| Literature DB >> 30177909 |
Eugen C Ionescu1, Aurelie Coudert2, Pierre Reynard1, Eric Truy3,4, Hung Thai-Van1,4, Aicha Ltaief-Boudrigua5, Francis Turjman6,7.
Abstract
Patients presenting superior semicircular canal dehiscence (SSCD) can experience symptoms such as conductive hearing loss, pulsatile tinnitus, autophony, and pressure-induced vertigo. Decreased cervical vestibular-evoked myogenic potentials (cVEMPs) thresholds and high-resolution computed tomography (HRCT) of the petrous bone are essential for diagnosis of SSCD syndrome. We report the case of a 43-year-old man suffering from constant right pulsatile tinnitus, intermittent autophony, and unsteadiness induced by physical exercise. An SSCD by the superior petrosal sinus (SPS) was confirmed on the right side by axial HRCT of the temporal bone reformatted in the plane of Pöschl and ipsilateral abnormally low elicited cVEMPs. Treatment options were discussed with the patient since the pulsatile tinnitus progressively became debilitating. Two options were considered: surgery or a new endovascular treatment; the patient chose the latter option. After stenting the right SPS, the intensity of the pulsatile tinnitus dramatically decreased. As there was no complication the patient was discharged at Day 1. The other symptoms improved progressively. By the 60-day follow-up visit the patient only reported a slight tinnitus worsened by physical exercise. Angiographic follow-up at 5 months confirmed the patency of the SPS. Stenting the SPS in patients with SSCD by the SPS appears to be an alternative to the existing surgical treatments.Entities:
Keywords: endovascular treatment; pulsatile tinnitus; semicircular canal dehiscence; superior petrosal sinus; third window lesions
Year: 2018 PMID: 30177909 PMCID: PMC6110153 DOI: 10.3389/fneur.2018.00689
Source DB: PubMed Journal: Front Neurol ISSN: 1664-2295 Impact factor: 4.003
Figure 1(A) Pure tone audiometry before stenting, showing a right air-bone gap affecting low frequencies, that disappeared after endovascular approach (A′). BC, bone conduction; AC, air conduction; RE, right ear; LE, left ear. (B) Video Head Impulse Test (VHIT) after stenting, with unchanged gains for all semi-circular canals. LA, left anterior; LL, left lateral; LP, left posterior; RA, right anterior; RL, right lateral; RP, right posterior. (C) Cervical vestibular evoked myogenic potentials (cVEMPs) found before stenting, unchanged after fitting the stent in the superior petrosal sinus (SPS), showing lowered threshold (valued at 70 dB SPL) on the right side (red). RE, right ear; LS, left ear.

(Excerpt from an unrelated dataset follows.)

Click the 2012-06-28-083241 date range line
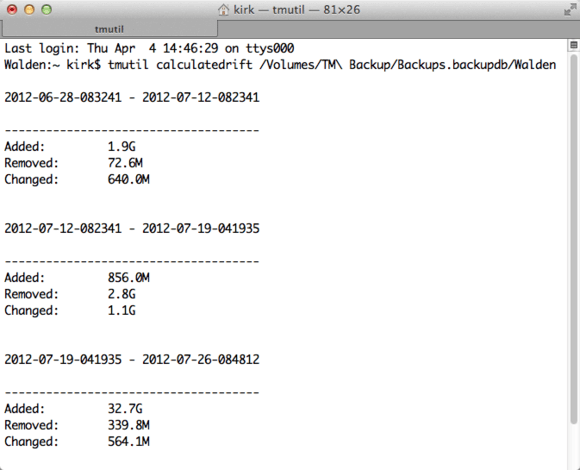This screenshot has width=580, height=470. click(132, 98)
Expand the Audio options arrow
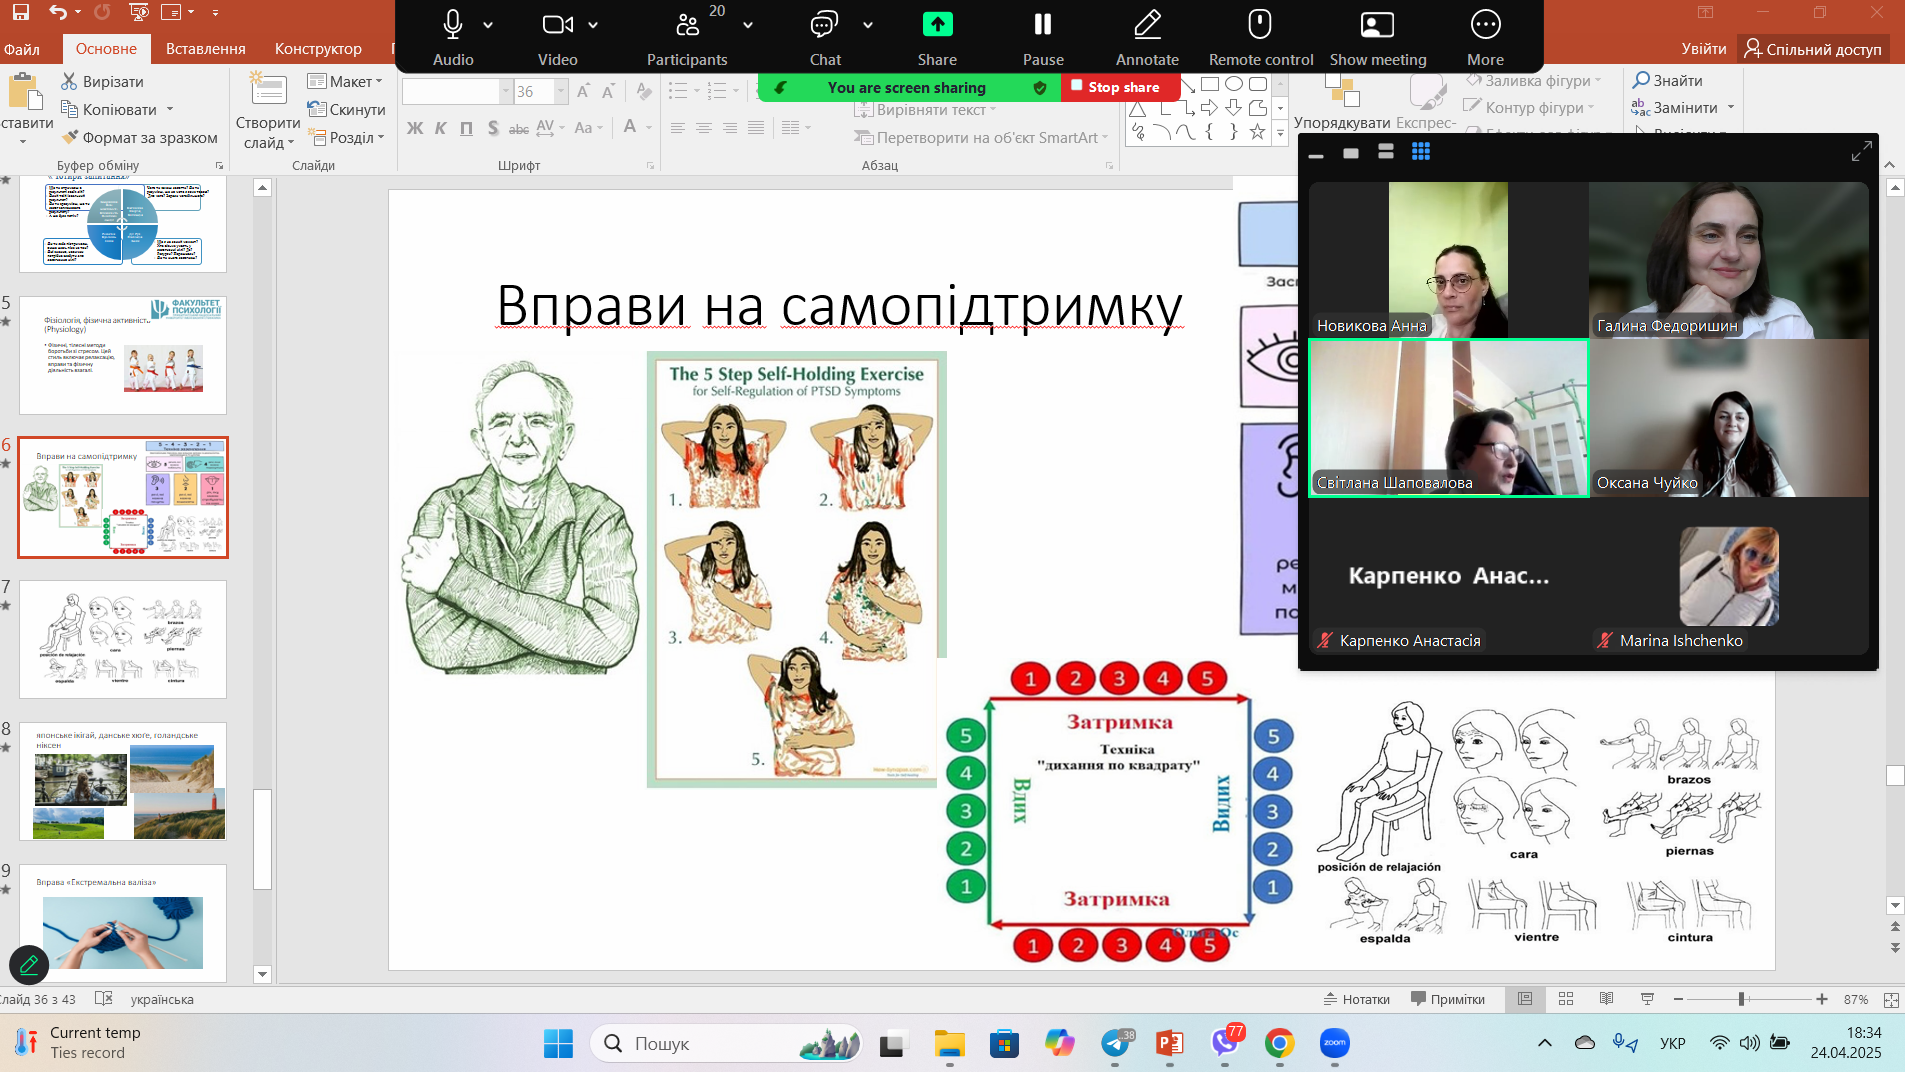 [x=488, y=25]
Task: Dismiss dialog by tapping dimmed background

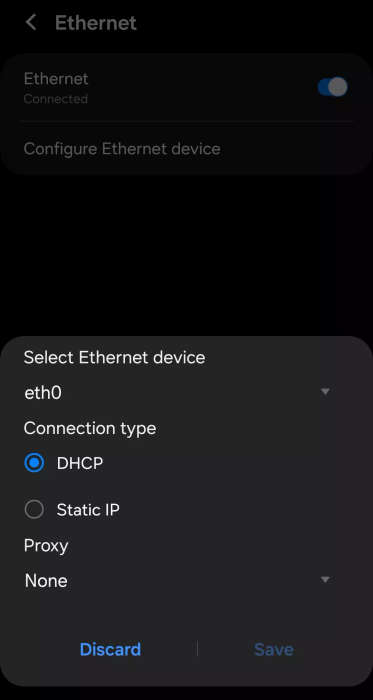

Figure 2(A) High resolution computed tomography of the right petrous bone. Characteristic “Cookie bite” sign (3) in the Pöschl plane indicating superior semicircular canal (SSC) dehiscence by the Superior Petrosal Sinus (SPS). The bone defect at the dehiscent level between the SSC and the SPS was 1.82 mm in length. (B) Magnetic Resonance Imagery of the right inner ear. The Superior petrosal sinus (SPS) and the Superior Semicircular Canal (SSC): anatomical reports and measurements. Axial 3D T1 weighted enhanced contrast. The length of the right SPS was 22 mm—“S” shape curved black line. Minimal SPS internal diameter in contact with the SSC was measured at 1.5 mm. (C) Coronal oblique T2 high resolution FIESTA, Pöschl plane incidence. SPS wall in contact with the membranous SSC through a limited zone of about 1.6 mm (white arrow). Merged, 3D T1 weighted enhanced contrast and FIESTA axial (D) and coronal oblique sequences (E).
Figure 3Pathomecanism of SSCD by the SPS-modified with permission from Merchant and Rosowski (8). (A) Before stenting. Endolymphatic flow (black arrows) generated by the wall pulsations of the superior petrosal sinus (SPS) in contact with the membranous SSC resulting in abnormal auditory and vestibular stimulation. (B) After stenting. Principle of the endovascular treatment: rigidifying the SPS wall would diminish the energetic transfer between the vascular structure and the perilymphatic/endolympatic compartments. Cochlear and vestibular ends organs are no longer abnormally stimulated. U, utricle; S, Saccule; A, Ampulla of the SSC.
Figure 4Venogram–frontal views. (A) Normal venous configuration before stenting the SPS: white arrow (SPS), black arrow (superior petrosal vein) (B) Stents fitted in the SPS (white arrow) (C) Venogram at 5 months showing the patency of the superior petrosal sinus, stents fitted in the SPS (white arrow).